Hibernating bears provide clues for kidney regeneration
By Mark Wanner
Black bears hibernate for up to seven months out of every year. And while it seems like a great way to get through cold winters, the reality is that months of much lower metabolism is tough on the body. How do bears endure long periods of minimal kidney function and damage, yet quickly recover from it each spring?
The answers could help scientists develop therapies for human kidney conditions, a growing health problem that currently affects 14% of U.S. residents and more than 20% of the global elderly population. Unlike bears, once kidney damage occurs in humans, it is permanent with no options other than kidney transplants or long-term dialysis.
In a paper published online in DNA Research, “Genome assembly and gene expression in the American black bear provides new insights into the renal response to hibernation,” a team led by JAX Assistant Professor Ron Korstanje presents intriguing data regarding bear kidneys and their function. The researchers sequenced RNA from bear kidneys to determine relative gene expression in the kidneys between spring, soon after the bears emerge from hibernation, and fall, before they return to their dens for the winter. Overall, the RNA analysis indicated changes in expression for 169 genes, with 101 lower and 68 higher in spring compared to fall.

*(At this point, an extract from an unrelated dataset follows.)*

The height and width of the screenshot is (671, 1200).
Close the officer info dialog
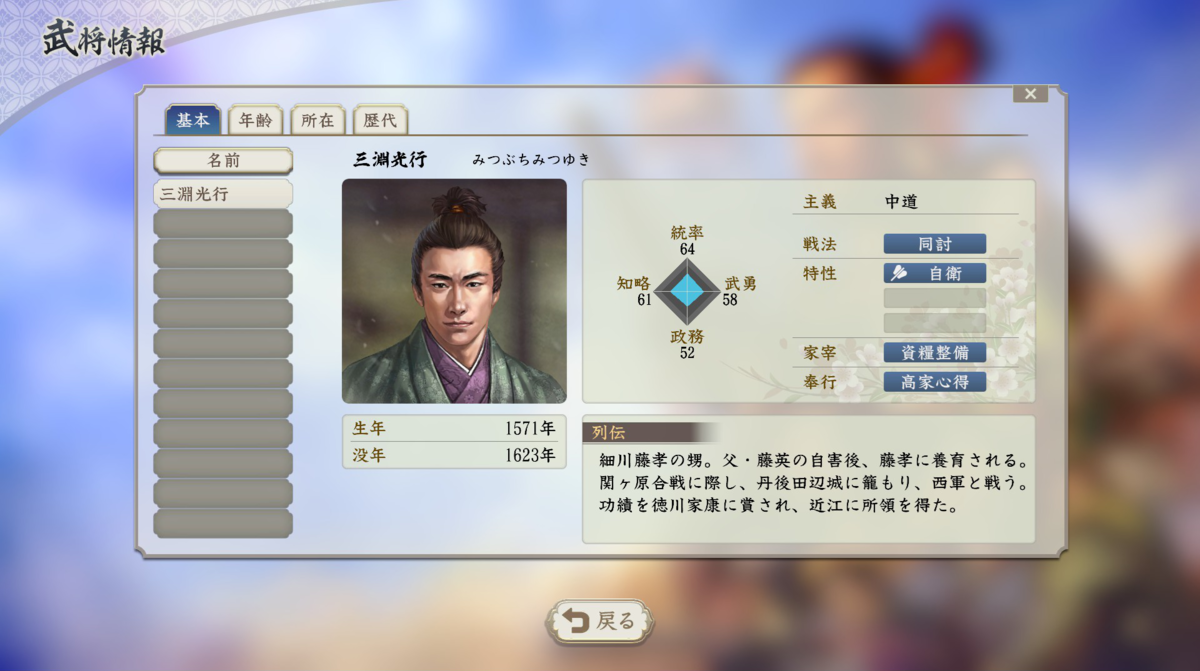[1030, 94]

There was a particularly notable group of upregulated genes in the spring, all involved with cytokine suppression. Cytokines normally serve as signals to activate immune system function, and dysfunction can lead to inflammation. A hallmark of bear hibernation is that despite pro-inflammatory risk factors for the kidneys, there are no signs of systemic inflammation.
Suppressing this aspect of immune activation may be a key component of the bear kidney’s resilience. Importantly, many human patients with chronic kidney disease have systemic inflammation as well, and it is associated with poor outcomes.
For help obtaining bear kidney tissue, Korstanje’s team turned to local Native American tribes who provide a very limited number of permits to hunters during the spring and fall seasons. Collaborating with the tribes and hunters for samples meant that no additional bears were hunted for research.
Korstanje also completed a high quality, annotated genome sequence, the first for the black bear, providing a foundation for subsequent inquiries.
While the further exploration of the anti-inflammatory pathways activated in hibernating bears is needed, the preliminary findings indicate that anti-inflammation treatment regimens offer a potential strategy for human therapy.